There's still plenty of work left to do on examining the strike zone and how it is actually called by umpires in baseball. Clearly, there is no one single strike zone. Its size and placement vary based on circumstances, just which are not yet fully determined. Before delving into all that though, I turned my attention to one of the goals of this strike zone endeavor, using it to augment analysis of pitchers and catchers.
If a pitcher throws a pitch that should be a strike and isn't called a strike, is the pitcher at fault? Or the catcher? Is it entirely the umpire? Should the pitcher get some sort of credit? How much? These are the class of questions that I hope to peek into over time.
The model that I currently have of the strike zone — split into two depending on the side of the hitter — isn't perfect. Further refinements will need to be made to incorporate other variables attached to each pitch. However, I do think that it's a solid enough platform to build some temporary scaffolding on and I now wanted to look at things from the catcher's perspective.
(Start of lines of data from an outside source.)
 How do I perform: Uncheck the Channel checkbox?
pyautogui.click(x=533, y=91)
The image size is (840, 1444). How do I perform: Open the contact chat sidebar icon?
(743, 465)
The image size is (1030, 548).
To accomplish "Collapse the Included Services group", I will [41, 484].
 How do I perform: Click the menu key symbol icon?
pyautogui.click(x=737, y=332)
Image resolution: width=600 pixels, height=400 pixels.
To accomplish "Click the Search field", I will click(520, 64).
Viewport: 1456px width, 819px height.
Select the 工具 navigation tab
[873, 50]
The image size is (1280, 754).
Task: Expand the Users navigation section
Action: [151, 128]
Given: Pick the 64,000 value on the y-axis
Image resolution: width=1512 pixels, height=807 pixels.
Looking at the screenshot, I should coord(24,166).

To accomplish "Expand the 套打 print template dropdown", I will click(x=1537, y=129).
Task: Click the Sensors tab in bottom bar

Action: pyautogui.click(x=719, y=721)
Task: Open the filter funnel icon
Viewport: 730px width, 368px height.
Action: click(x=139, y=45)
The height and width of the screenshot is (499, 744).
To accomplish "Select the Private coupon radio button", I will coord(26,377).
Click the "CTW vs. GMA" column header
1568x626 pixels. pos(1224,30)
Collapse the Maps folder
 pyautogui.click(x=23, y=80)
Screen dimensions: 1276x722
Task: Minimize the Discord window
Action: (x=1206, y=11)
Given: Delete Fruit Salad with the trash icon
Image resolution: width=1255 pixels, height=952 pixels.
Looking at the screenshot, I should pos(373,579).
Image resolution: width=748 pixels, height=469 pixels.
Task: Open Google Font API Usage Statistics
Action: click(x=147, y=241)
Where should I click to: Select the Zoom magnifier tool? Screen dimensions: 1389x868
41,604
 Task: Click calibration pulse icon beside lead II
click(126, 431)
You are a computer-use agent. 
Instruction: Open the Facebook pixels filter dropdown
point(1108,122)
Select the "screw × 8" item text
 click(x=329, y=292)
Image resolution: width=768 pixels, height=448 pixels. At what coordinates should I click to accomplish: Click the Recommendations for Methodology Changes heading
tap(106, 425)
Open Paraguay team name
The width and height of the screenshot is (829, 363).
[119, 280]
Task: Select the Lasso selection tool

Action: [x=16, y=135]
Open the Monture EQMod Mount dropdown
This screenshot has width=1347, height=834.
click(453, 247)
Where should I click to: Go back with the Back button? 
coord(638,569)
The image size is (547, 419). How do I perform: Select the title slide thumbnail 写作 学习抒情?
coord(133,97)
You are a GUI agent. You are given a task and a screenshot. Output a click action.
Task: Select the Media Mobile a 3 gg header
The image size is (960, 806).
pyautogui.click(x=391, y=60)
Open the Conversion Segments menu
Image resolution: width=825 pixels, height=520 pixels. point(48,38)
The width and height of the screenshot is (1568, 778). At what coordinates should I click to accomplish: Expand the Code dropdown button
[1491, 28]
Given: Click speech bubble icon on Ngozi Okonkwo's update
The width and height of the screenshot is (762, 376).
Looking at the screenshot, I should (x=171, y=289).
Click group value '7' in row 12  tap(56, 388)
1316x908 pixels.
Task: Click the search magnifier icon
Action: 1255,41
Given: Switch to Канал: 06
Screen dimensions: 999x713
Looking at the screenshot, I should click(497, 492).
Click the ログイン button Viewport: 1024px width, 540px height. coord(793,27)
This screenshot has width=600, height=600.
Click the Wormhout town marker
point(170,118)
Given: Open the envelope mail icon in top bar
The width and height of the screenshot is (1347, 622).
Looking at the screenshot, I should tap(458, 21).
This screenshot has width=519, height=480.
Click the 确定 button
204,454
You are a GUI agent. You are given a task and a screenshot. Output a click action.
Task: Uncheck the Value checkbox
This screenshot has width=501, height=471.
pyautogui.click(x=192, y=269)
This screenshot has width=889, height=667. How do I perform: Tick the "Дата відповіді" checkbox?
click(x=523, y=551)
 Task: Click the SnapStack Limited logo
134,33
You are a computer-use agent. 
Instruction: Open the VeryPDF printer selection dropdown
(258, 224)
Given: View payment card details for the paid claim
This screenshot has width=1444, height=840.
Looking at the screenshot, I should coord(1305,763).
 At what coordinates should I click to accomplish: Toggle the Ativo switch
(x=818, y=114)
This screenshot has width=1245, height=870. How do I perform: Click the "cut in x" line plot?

What I did was go through every pitch in my database that was called a ball or strike and recorded by pitch F/X. I separated and grouped them by the year, the pitching team and the catcher. Then I, using the appropriate strike zone depending on which side the hitter batted, split each pitch into one of four buckets based on whether it was inside or outside the strike zone and whether it was called a strike or a ball.
I want to stress first that the values below should not be treated as gospel. As mentioned, the strike zone needs to be more finely determined and the methods used to arrive at these catching numbers are not designed to isolate only the catcher's influence. The catcher is simply used as a grouping point. There's no attempt to control for the pitchers, the umpires, the counts, or anything other than which side the hitter stood on.
Nevertheless, I think the numbers are interesting and probably not too greatly prone to error. My belief is that the home plate umpire is the greatest possible source of bias here, but umpires get rotated around with pretty even frequency so I'm comfortable going forward for now.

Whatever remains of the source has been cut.